Oils 0.15.0 - Big Contributions and More Concessions

2023-05-13

This is the latest version of Oils! We're polishing and optimizing OSH, and translating YSH to fast, native code.

(Since the last release, we started slightly renaming the project.)

Oils version 0.15.0 - Source tarballs and documentation.

To build and run it, follow the instructions in INSTALL.txt. The wiki has tips on How To Test OSH.

If you're new to the project, see Why Create a New Shell? and posts tagged #FAQ. I recently wrote the Oils 2023 FAQ.

Contributions

I'm happy to say that I got a lot of help with this release. The project has grown large, and wouldn't be possible without help. Thanks again to NLnet for funding us.

In roughly chronological order:

Melvin Walls implemented job control.
- This is the shell feature that lets you cancel processes and pipelines with Ctrl-C, and suspend them with Ctrl-Z.
- It requires obscure syscalls like setpgid() and tcsetpgrp(), which Advanced Programming in the Unix Environment (APUE) helped us with.
Chris Watkins implemented a pool allocator that's integrated with the garbage collector, and improved our dev tools.
- We now manage allocations 32 bytes and smaller ourselves. This both sped up the interpreter and reduced memory usage.
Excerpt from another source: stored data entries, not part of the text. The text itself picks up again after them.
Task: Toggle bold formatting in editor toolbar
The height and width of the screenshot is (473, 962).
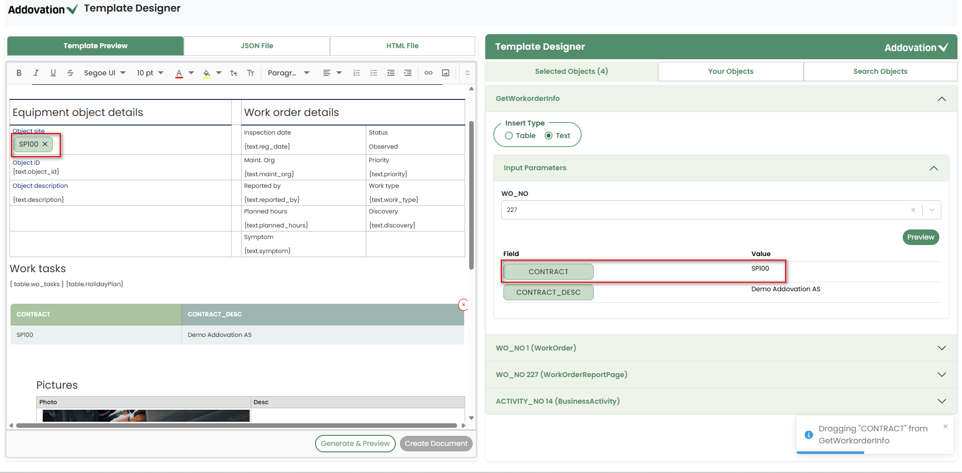Action: 19,73
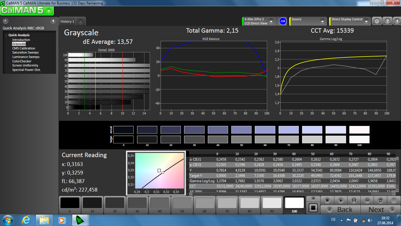This screenshot has height=226, width=401.
Task: Open the Direct Display Control dropdown
Action: click(366, 21)
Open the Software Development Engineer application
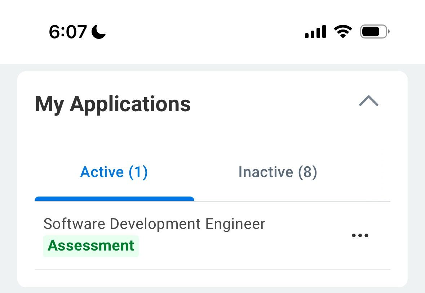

Some measurements in the appendix.
- I mentioned the pool allocator in the 2023 roadmap, which has related ideas. More optimizations to come.
CoffeeTableEspresso helped with the "big parser refactoring", which includes removing the "span ID" concept from the codebase.
Aidan Olsen did a large part of the parser refactoring, implemented history -a and -r, and improved our dev tools.
Samuel Hierholzer implemented an oshrc.d directory, and the --norc flag.
- These Debian-style directories allow installers to customize your environment without stomping on your oshrc, which we view as a harmful pattern in software distribution.
- Note: the next release will move it to ~/.config/oils/oshrc.d because we still have to finish the Big Renaming.
Melvin Walls added a C++ backend to the pgen2 parser generator, which we borrowed from CPython. This means that we now have spec test runs for YSH (formerly Oil)! See the appendix.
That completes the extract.